BEGIN Data records

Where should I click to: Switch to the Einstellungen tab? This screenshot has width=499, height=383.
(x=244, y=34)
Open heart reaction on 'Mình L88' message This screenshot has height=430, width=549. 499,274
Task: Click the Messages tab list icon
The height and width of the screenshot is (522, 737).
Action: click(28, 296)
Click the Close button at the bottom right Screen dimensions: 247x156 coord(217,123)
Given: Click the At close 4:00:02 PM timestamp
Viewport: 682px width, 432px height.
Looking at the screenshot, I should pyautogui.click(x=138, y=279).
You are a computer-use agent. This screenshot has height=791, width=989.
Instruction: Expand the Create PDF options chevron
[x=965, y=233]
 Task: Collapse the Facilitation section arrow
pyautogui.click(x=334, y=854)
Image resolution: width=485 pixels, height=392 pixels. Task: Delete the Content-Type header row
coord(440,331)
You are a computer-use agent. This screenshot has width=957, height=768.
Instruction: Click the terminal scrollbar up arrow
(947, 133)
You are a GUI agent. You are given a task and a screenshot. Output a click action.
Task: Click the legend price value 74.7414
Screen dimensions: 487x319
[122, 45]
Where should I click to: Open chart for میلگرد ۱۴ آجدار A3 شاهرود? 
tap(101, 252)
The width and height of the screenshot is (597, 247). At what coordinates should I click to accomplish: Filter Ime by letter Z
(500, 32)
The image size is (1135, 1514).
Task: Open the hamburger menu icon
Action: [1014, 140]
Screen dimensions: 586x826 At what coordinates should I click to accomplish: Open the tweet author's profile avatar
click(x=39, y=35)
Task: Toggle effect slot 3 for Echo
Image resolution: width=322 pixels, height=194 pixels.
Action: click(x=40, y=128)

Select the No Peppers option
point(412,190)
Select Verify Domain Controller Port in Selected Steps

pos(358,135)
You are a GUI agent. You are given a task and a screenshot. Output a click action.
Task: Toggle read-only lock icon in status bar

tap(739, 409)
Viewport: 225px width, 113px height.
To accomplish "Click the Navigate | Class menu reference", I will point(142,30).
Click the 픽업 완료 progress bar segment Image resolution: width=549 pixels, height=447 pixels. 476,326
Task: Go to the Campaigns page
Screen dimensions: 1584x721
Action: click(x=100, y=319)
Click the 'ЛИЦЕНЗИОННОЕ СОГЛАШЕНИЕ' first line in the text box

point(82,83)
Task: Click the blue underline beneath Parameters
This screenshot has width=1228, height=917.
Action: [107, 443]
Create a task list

END Data records

Brief - Every entry should be printed again exactly as written.

Expected answer -
Where should I click to: Switch to the Einstellungen tab? This screenshot has width=499, height=383.
(x=244, y=34)
Open heart reaction on 'Mình L88' message This screenshot has height=430, width=549. 499,274
Task: Click the Messages tab list icon
The height and width of the screenshot is (522, 737).
Action: click(28, 296)
Click the Close button at the bottom right Screen dimensions: 247x156 coord(217,123)
Given: Click the At close 4:00:02 PM timestamp
Viewport: 682px width, 432px height.
Looking at the screenshot, I should pyautogui.click(x=138, y=279).
You are a computer-use agent. This screenshot has height=791, width=989.
Instruction: Expand the Create PDF options chevron
[x=965, y=233]
 Task: Collapse the Facilitation section arrow
pyautogui.click(x=334, y=854)
Image resolution: width=485 pixels, height=392 pixels. Task: Delete the Content-Type header row
coord(440,331)
You are a computer-use agent. This screenshot has width=957, height=768.
Instruction: Click the terminal scrollbar up arrow
(947, 133)
You are a GUI agent. You are given a task and a screenshot. Output a click action.
Task: Click the legend price value 74.7414
Screen dimensions: 487x319
[122, 45]
Where should I click to: Open chart for میلگرد ۱۴ آجدار A3 شاهرود? 
tap(101, 252)
The width and height of the screenshot is (597, 247). At what coordinates should I click to accomplish: Filter Ime by letter Z
(500, 32)
The image size is (1135, 1514).
Task: Open the hamburger menu icon
Action: [1014, 140]
Screen dimensions: 586x826 At what coordinates should I click to accomplish: Open the tweet author's profile avatar
click(x=39, y=35)
Task: Toggle effect slot 3 for Echo
Image resolution: width=322 pixels, height=194 pixels.
Action: click(x=40, y=128)

Select the No Peppers option
point(412,190)
Select Verify Domain Controller Port in Selected Steps

pos(358,135)
You are a GUI agent. You are given a task and a screenshot. Output a click action.
Task: Toggle read-only lock icon in status bar

tap(739, 409)
Viewport: 225px width, 113px height.
To accomplish "Click the Navigate | Class menu reference", I will point(142,30).
Click the 픽업 완료 progress bar segment Image resolution: width=549 pixels, height=447 pixels. 476,326
Task: Go to the Campaigns page
Screen dimensions: 1584x721
Action: click(x=100, y=319)
Click the 'ЛИЦЕНЗИОННОЕ СОГЛАШЕНИЕ' first line in the text box

point(82,83)
Task: Click the blue underline beneath Parameters
This screenshot has width=1228, height=917.
Action: [107, 443]
Create a task list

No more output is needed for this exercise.